You have shipping data at your fingertips, even if you’re not yet using it. For retailers, each mouse click, each customer email, each item added to an ecommerce basket can help you sell more to your consumers and improve customer service. 

Are you already using this information to lower your costs and increase sales? For those in the maritime industry, are you using maritime data analytics to better plan your routes and operations? In both cases, if you’re not, join the club. 

An astounding 99.5% of all data collected isn’t analyzed or used. It can be overwhelming, but using shipping data analytics can improve your financials, whether that’s through your own business investing in the right software or having a third party leverage analytics to audit your invoices and optimize your contracts. Either way, it’s probably time that you learn a little bit more about big data.

What is big data?

Big data is a big category. It includes the data in both structured and unstructured forms, stored in the cloud. The data can also be divided into traditional and nontraditional data. 

Those in data science collect traditional data, which is also considered “look-back.” For ecommerce, those supply chain data sources might be order management systems, warehouses, payroll, inventory systems and carrier data. For the maritime analytics market, traditional data might come from dockyards, ships, vessel operations, and bills of lading. Traditional (fixed data) is used to analyze financials like profits and losses.

Nontraditional data is time-sensitive and not always quantifiable. Information can come via less structured sources and formats like audio, video, images, texts and internet of technology things (IoT) devices. Examples of nontraditional data are weather data, traffic and location data, and movement of freight via transportation. 

You can probably see how the maritime sector would find this helpful in the shipping industry, and how retailers would find this helpful in planning out transportation. Nontraditional data is helpful with forecasting and predicting problems so changes can be made before the problems happen.

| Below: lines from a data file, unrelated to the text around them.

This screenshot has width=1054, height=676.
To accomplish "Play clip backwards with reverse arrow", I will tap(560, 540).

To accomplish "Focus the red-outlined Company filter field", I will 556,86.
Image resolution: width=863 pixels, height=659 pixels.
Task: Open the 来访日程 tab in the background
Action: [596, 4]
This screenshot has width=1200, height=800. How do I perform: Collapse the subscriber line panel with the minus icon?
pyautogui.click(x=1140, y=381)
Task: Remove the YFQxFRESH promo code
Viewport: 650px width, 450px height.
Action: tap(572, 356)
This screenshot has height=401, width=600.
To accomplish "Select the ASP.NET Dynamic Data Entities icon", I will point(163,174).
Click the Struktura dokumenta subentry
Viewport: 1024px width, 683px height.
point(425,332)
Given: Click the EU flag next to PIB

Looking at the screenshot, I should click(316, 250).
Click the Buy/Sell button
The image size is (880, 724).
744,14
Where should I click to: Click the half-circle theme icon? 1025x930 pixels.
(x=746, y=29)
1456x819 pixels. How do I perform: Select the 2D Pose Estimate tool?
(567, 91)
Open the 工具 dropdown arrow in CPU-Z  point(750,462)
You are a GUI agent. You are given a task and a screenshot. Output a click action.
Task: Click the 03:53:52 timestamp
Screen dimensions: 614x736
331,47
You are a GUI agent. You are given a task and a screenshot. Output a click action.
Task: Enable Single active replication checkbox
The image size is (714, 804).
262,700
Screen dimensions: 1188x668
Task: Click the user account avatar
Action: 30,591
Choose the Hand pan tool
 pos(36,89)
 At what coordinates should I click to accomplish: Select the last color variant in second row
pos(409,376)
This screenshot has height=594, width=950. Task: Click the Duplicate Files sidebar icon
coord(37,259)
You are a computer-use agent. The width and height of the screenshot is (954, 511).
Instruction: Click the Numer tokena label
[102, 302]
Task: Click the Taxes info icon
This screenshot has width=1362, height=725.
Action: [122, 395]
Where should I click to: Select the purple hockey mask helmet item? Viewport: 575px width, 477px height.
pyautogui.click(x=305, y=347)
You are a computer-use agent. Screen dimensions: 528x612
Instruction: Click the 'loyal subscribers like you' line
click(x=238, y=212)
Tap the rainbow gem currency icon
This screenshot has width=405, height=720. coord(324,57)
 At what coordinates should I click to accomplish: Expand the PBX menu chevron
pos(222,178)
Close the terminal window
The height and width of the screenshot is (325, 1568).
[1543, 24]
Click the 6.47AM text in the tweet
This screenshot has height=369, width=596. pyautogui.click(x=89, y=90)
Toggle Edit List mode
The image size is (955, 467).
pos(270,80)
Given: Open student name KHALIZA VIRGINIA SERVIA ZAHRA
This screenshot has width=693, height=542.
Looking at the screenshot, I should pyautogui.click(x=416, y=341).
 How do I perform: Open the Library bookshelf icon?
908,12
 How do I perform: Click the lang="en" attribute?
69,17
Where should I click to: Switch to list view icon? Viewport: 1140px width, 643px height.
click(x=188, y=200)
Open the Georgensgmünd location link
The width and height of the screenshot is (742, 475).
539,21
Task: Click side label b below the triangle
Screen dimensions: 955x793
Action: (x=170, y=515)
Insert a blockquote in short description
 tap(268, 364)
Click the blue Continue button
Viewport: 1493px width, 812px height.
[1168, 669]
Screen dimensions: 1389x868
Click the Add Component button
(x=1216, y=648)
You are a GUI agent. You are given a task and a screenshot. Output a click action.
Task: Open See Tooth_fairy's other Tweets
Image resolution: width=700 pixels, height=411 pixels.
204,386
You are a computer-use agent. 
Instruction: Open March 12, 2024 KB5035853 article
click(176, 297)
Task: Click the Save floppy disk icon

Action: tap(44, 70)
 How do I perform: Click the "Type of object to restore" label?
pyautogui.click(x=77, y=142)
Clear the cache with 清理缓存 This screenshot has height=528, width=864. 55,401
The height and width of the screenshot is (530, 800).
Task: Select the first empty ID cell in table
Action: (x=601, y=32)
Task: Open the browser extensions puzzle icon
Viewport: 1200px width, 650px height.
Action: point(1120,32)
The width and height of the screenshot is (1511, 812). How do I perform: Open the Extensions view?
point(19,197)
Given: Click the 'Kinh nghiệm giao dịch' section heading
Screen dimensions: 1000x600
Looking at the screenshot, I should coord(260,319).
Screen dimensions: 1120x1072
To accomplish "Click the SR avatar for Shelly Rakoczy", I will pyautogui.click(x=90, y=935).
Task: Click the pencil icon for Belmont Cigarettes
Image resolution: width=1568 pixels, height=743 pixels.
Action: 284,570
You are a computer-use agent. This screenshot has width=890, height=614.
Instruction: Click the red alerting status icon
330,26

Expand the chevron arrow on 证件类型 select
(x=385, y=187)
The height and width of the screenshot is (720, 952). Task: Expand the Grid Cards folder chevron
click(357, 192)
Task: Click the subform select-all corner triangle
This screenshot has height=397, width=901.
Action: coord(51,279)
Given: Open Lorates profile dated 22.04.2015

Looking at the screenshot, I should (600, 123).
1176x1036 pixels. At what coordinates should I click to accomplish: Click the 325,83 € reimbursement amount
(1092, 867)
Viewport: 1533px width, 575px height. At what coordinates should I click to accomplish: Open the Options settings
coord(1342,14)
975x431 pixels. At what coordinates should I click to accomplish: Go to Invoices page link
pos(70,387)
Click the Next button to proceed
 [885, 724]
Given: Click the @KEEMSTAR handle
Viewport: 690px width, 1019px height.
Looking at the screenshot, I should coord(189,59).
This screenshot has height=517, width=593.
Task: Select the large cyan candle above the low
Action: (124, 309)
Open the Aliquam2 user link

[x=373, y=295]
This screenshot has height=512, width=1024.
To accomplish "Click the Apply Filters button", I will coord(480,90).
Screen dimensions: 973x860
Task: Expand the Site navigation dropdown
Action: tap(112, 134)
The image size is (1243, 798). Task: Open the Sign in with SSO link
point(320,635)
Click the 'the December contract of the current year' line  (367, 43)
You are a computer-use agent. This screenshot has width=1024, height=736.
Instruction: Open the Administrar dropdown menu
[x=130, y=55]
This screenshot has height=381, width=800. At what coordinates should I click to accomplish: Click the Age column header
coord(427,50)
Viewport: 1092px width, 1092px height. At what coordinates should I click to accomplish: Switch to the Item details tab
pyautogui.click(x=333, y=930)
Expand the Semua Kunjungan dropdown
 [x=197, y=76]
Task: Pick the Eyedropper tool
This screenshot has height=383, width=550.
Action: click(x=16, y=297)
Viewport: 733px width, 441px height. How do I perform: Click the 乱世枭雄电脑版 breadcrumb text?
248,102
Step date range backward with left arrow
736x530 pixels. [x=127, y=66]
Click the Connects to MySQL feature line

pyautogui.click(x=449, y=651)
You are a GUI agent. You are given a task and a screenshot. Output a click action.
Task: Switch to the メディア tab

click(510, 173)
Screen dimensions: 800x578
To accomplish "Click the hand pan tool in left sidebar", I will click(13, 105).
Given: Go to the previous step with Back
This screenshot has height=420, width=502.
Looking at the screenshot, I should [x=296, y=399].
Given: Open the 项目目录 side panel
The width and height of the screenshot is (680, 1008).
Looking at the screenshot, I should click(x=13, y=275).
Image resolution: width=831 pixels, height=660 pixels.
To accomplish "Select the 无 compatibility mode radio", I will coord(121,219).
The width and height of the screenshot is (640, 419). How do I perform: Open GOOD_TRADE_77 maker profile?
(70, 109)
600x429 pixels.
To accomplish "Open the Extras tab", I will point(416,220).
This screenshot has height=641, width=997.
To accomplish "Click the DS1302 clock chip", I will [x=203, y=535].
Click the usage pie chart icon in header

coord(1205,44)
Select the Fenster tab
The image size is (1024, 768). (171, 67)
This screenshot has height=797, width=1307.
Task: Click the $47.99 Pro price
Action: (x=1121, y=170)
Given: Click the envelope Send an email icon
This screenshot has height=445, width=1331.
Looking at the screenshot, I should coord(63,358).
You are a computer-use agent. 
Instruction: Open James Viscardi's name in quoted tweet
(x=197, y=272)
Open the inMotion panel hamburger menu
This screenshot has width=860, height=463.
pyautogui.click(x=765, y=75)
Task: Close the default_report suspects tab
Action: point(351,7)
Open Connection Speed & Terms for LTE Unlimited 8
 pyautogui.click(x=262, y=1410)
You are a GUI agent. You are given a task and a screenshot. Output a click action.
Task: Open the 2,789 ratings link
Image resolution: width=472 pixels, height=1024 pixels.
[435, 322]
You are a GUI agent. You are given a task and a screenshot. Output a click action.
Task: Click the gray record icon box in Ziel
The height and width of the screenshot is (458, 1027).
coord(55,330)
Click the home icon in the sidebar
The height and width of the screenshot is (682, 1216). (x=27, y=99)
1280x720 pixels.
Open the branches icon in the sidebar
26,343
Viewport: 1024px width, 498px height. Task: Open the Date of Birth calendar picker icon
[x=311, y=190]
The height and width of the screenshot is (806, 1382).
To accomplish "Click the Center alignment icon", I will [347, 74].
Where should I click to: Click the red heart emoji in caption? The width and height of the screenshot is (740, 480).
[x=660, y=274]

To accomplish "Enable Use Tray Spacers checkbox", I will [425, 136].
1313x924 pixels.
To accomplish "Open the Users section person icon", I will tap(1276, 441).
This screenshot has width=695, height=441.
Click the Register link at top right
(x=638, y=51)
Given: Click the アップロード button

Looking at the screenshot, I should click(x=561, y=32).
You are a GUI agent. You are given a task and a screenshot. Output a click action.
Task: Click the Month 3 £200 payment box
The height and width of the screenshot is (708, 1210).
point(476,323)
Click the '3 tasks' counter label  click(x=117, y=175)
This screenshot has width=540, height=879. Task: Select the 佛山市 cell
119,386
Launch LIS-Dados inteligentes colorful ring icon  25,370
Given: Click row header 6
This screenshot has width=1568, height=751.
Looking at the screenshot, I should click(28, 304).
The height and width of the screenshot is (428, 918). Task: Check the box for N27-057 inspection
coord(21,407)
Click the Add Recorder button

An example of a nontraditional data source is IoT data, which can come from any node in the supply chain, making it an important method for gathering shipping analytics data. About 20% of shippers are using IoT, as are 30% of 3PLs, per an American Shipper study. The study also showed that 60% of respondents were not using any logistics technology for analytics. It’s never too late to start, and it’s a good company goal to have for 2021 and beyond. 

How can big data help?

Big data looks for patterns that can help with an actionable insight. The data will flow in continuously, and artificial intelligence is key in finding those patterns, which may show market trends, make predictions and help with operational efficiency. Your company may already use data for business intelligence and analytics solutions, but using big data in the shipping industry can help logistics companies with additional valuable insights. Analytics in the shipping industry is ripe for growth.

Due to the size, complexity and multiple data types, big data analytics doesn’t use the standard analytics programs. It needs advanced data processing tools including machine learning for effective data analysis.  

12 ways you can use big data in the shipping industry

Overall, big data enables ecommerce companies and shipping in the maritime industry to make better decisions, improve performance, predict and address problems, refine marketing and pricing, and prevent fraud. Here are 12 ways you can use big data for actionable insight and to gain a competitive advantage.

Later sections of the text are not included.